The Rat Eater
Page 9
‘Yes, you may have a point after all, Kharbanda.’
Ban-cho Kharbanda, you are a genius, thought SP Kharbanda to himself.
‘Well, just make sure Dev doesn’t open up during this next month.’
‘That I promise.’
‘Good. Just one more thing.’
‘Ji, Ajay saab?’
‘You said, about the body—one clean shot?’
‘As a whistle, sir.’ SP Kharbanda went on to demonstrate the euphemism.
‘I’d like to see the body.’
‘But sir, there’s no need. I have personally seen it. It’s an open-and-shut case. The autopsy report says so, too. Point-blank. Forehead. Dhamaak.’
‘Nonetheless, it is important that I see the body.’
SP Kharbanda was fighting for his life. He tried one more time. ‘But sir, really, why should you go out of the way? I will prepare all the papers.
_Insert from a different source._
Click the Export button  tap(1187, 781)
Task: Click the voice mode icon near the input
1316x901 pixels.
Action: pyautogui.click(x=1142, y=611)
You can be back in Delhi tomorrow.’
But Ajay was unyielding. ‘Kharbanda, I have been in this business far too long to make sure shit doesn’t land at my doorstep. Don’t mind my saying so, but I wouldn’t flinch one bit if the blame of a botched-up investigation were to all fall at your end. But not at my doorstep, no. You get me?’
SP Kharbanda exhaled in defeat. ‘Er, as you say, sir…arey, driver. Take a U—we are going to King Edward Memorial Hospital morgue.’
‘Sir?’
‘KEM. In Parel. Tata Memorial ke paas. Take the Lalbaug flyover.’
‘Ji, saab.’
Ajay thought it fit to cut in. ‘…And one last thing, Kharbanda.’
‘Ji, sir?’
‘Ask the driver to pull over by that postbox—enough is enough. And switch that ban-cho siren off.’
‘Oh. Of course, sir. Driver.’
The car screeched to a halt. Ajay extricated himself from the thick padding and walked hurriedly towards the postbox, dismissing the stirred-up dust with a wave of his hand. He looked in all possible directions and proceeded to vandalise public property. Done, he shook the last drop away and turned around, surprised to find SP Kharbanda so close to the action.
‘Shall we, Kharbanda?’
‘Shall we what, sir?’
‘Have tea with bloody Saane, is what.’
‘Oh, yes, sir. Driver?’
‘Ji, saab.’
The procession was underway once more. The silence was broken from time to time by the squealing springs of the back seat. Ajay shifted his position a little. ‘How much further, Kharbanda?’
‘It’s just here, sir, just next to the Grand Mumbai Food Court.’
‘Well that’s convenient—for the customers, I mean.’
‘They serve very good vada-pav, sir—you should try some while you are here.’
‘Maybe after we are done at the morgue…’
‘Er, I think we are there already…arey driver, park by the side entrance and leave the AC on. Full blast. Come, sir.’
Once again, Ajay had to squeeze himself out of the car. He made a mental note to circulate a memo demanding that the padding in lal-battis be sheared down to half its tog value. SP Kharbanda had hopped out already and was holding the entrance door open for DIG saab.
Ajay inspected the building like an unsure tenant. ‘Chalo, chalo, we haven’t much time.’
SP Kharbanda was most welcoming and considerate. ‘After you, sir.’
Once inside, the officers took one breath and wished immediately that they hadn’t. The air was thick with formalin of nineteenth-century vintage.
Coughing and gasping, SP Kharbanda hollered. ‘Arey is anyone there? Hello. Arey bhai, I said hello…’
Ajay cleared his scratchy throat. ‘Typical. Must have gone for paan.’
‘Very likely, sir. They must think no one can slip out.’
‘Shut up—and find out.’
SP Kharbanda was a touch disappointed at the roasting. ‘Y-yes, sir…Oye hello.’
Hearing the commotion, a cadaver moonwalked from the booth next to the hallway. It was clear that besides an occasional bribe, the man took no nourishment. The eyes had sunk in completely and the cheekbones would have merged with the cranium had they progressed any higher. He wore a heavily soiled vest, and underneath, even more heavily soiled khaki trousers. He was either a morgue keeper or a mechanic, or both. Ajay started counting the ribs.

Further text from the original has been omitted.